-- EXTRAIT --
==========
L'entreprise et les responsables d'agences d'intérim incitent
ainsi à une autonomie des individus dans des ajustements
constants au sein du collectif de travail. Jugés en fonction
de cette capacité d'autonomisation, ces salariés s'ajustent
entre eux, de manière informelle et réactive. Ils
considèrent cette autonomie octroyée comme une marque
de confiance de la part de l'entreprise, comme un signe de reconnaissance.
Paradoxalement, et simultanément, la gestion des ressources
humaines ne cesse d'imposer des régulations de contrôle
de plus en plus raffinées et pointues, souvent en inadéquation
avec leurs pratiques réelles. Elle multiplie les instruments
de contrôle, de reporting et ne cesse d'élever ses
exigences. Soumis à une logique de double bind, les salariés
finissent par se plaindre que l'entreprise n'a en réalité
que très peu confiance en eux : « Ça me fatigue
d'avoir à rendre des comptes tout le temps... Je n'ai pas
besoin qu'on me dise "il faut faire ci et ça" pour
que je le fasse. (...) Il faut toujours atteindre des objectifs,
on a des seuils tout le temps, et c'est fatigant, quand on en a
atteint un, on nous le repousse... »
==========
-- JEU D'ENREGISTREMENTS --

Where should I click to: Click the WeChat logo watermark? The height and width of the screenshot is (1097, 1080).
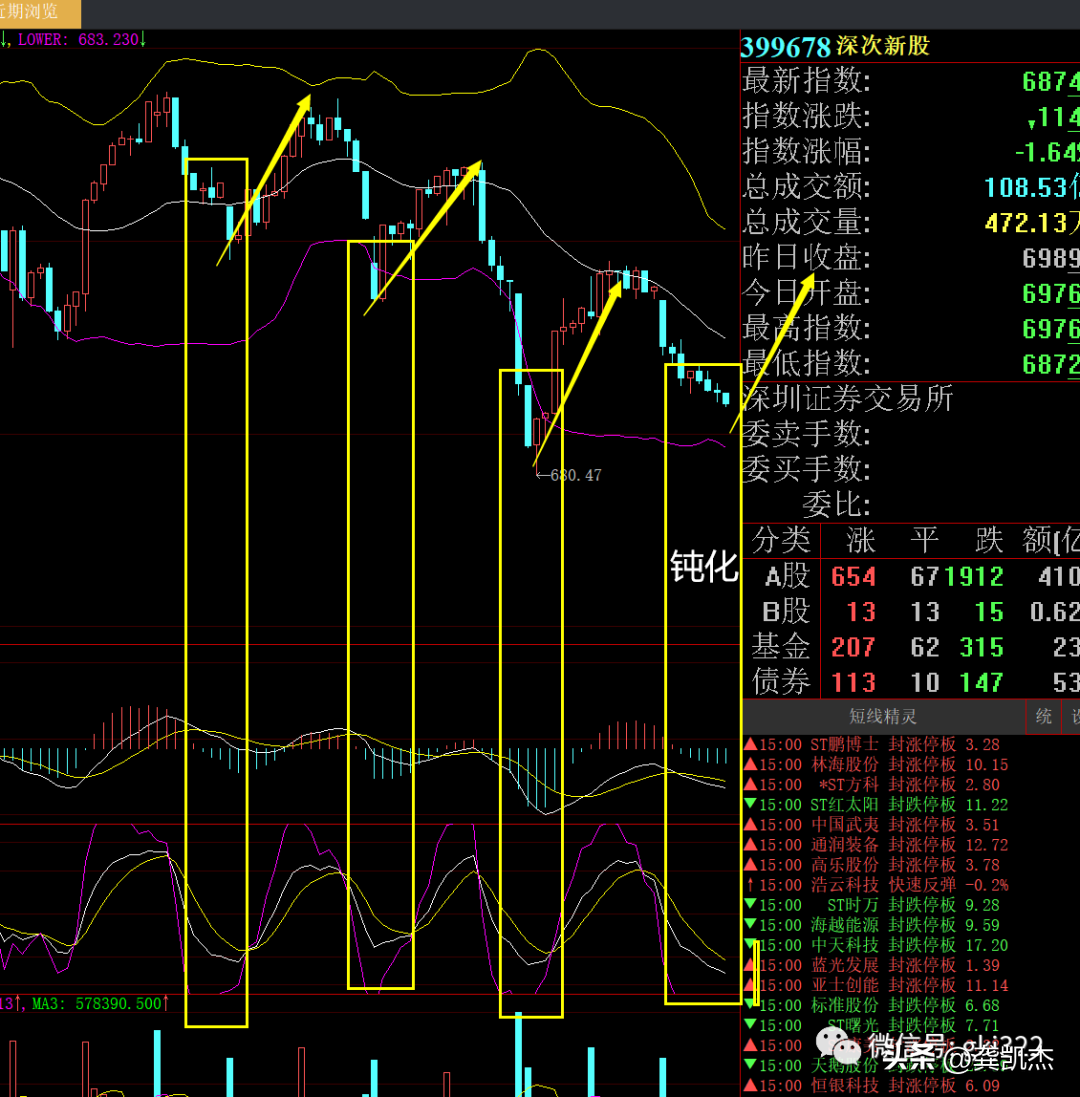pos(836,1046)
==========
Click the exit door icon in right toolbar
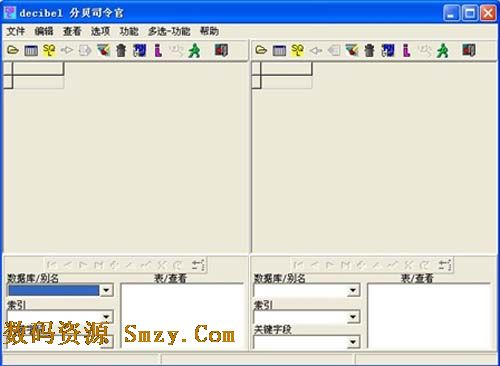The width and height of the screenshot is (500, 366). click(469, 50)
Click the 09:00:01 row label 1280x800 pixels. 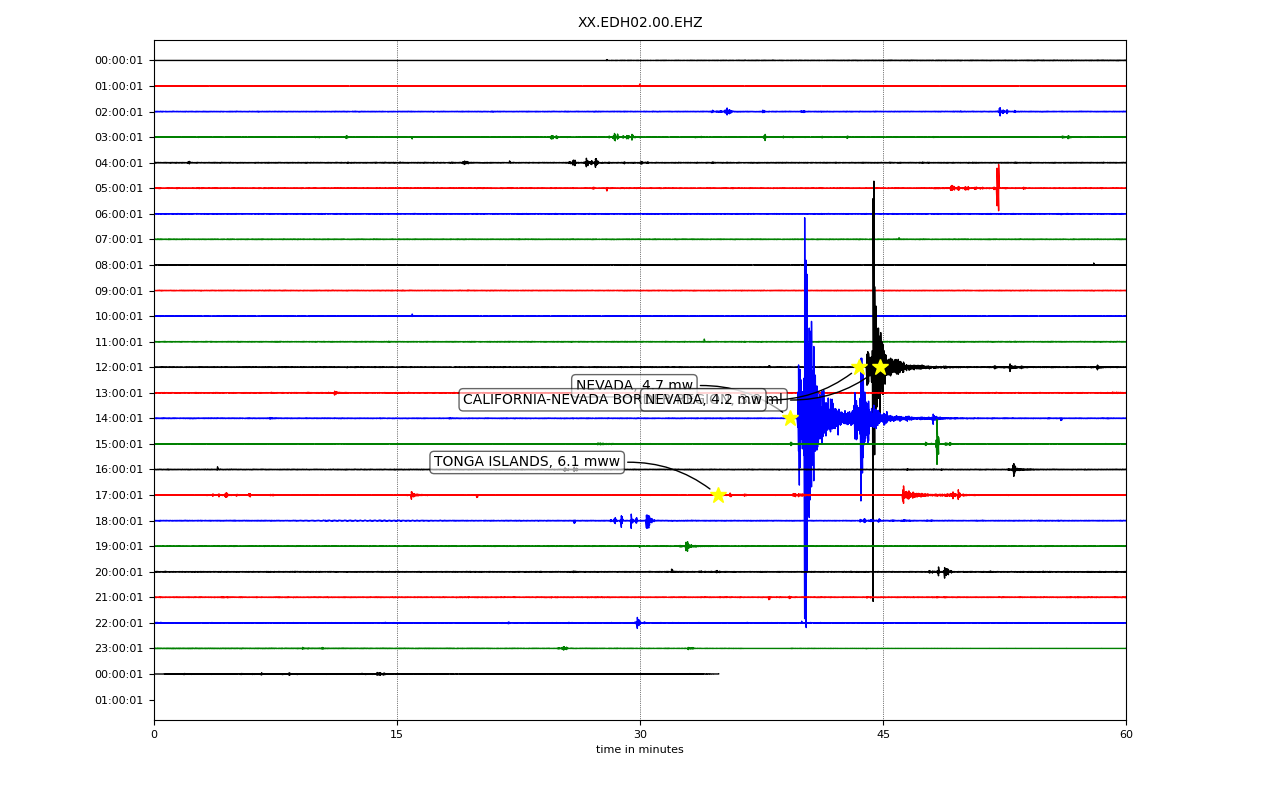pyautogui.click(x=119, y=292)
==========
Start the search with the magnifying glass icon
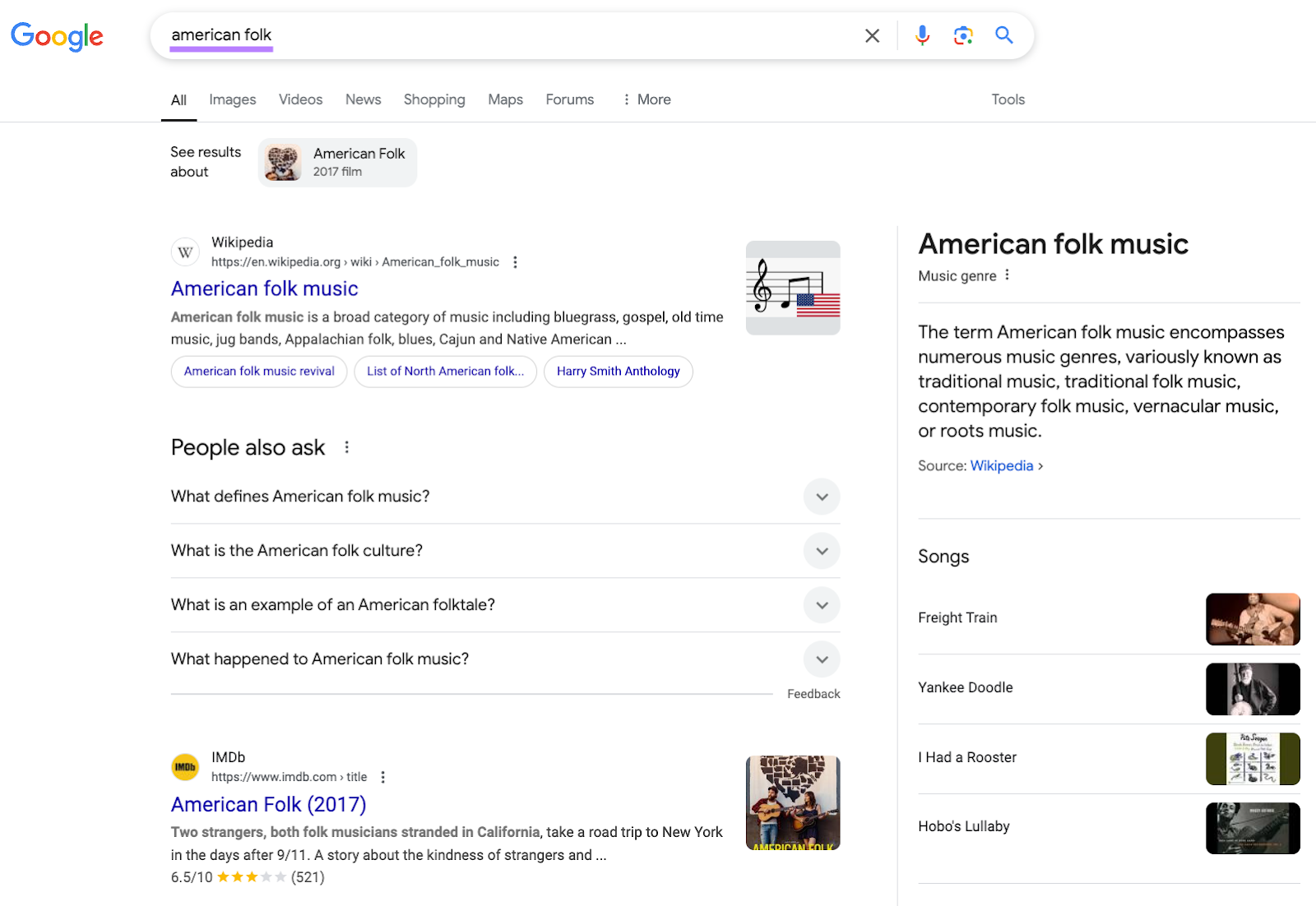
==========
-- TRAVAIL À FAIRE --
**a)** Relevez, dans l'extrait sur l'autonomie et le contrôle des salariés, toutes les actions que le texte attribue à la gestion des ressources humaines.
**b)** Prolongez l'extrait sur l'autonomie et le contrôle des salariés à partir de sa dernière phrase.

-- RÉPONSES PAR CONSIGNE --
**a)**
- Elle ne cesse d'imposer des régulations de contrôle de plus en plus raffinées et pointues.
- Elle multiplie les instruments de contrôle, de reporting.
- Elle ne cesse d'élever ses exigences.

**b)**
Les ouvriers sur ligne d'un constructeur automobile sont poussés
par leur hiérarchie de proximité à exercer
une polyvalence des postes qui exige un fort engagement et des apprentissages
nouveaux. Pourtant, la gestion des ressources humaines les rabat,
sans reconnaissance de leurs efforts, sur le même statut qu'il
occupait antérieurement, celui d'un ouvrier monoposte (8).
La relation de proximité, interpersonnelle avec le chef est
niée par la gestion des ressources humaines dont les décisions
ne sont jamais justifiées : les ouvriers parlent d'un «
là-haut » qui, sans un quelconque mot de justification,
accepte ou non une demande d'avancement, « poussée
» par la hiérarchie de proximité. Autre figure,
celle des facteurs. Les critères de performance occultent
la relation à l'usager ou au client, souvent primordiale
pour le facteur ; tout autant, ces critères ne prennent pas
en compte la plasticité identitaire des facteurs qui, par
exemple, acceptent de passer d'une logique d'usager (les particuliers)
à une logique commerciale (les entreprises).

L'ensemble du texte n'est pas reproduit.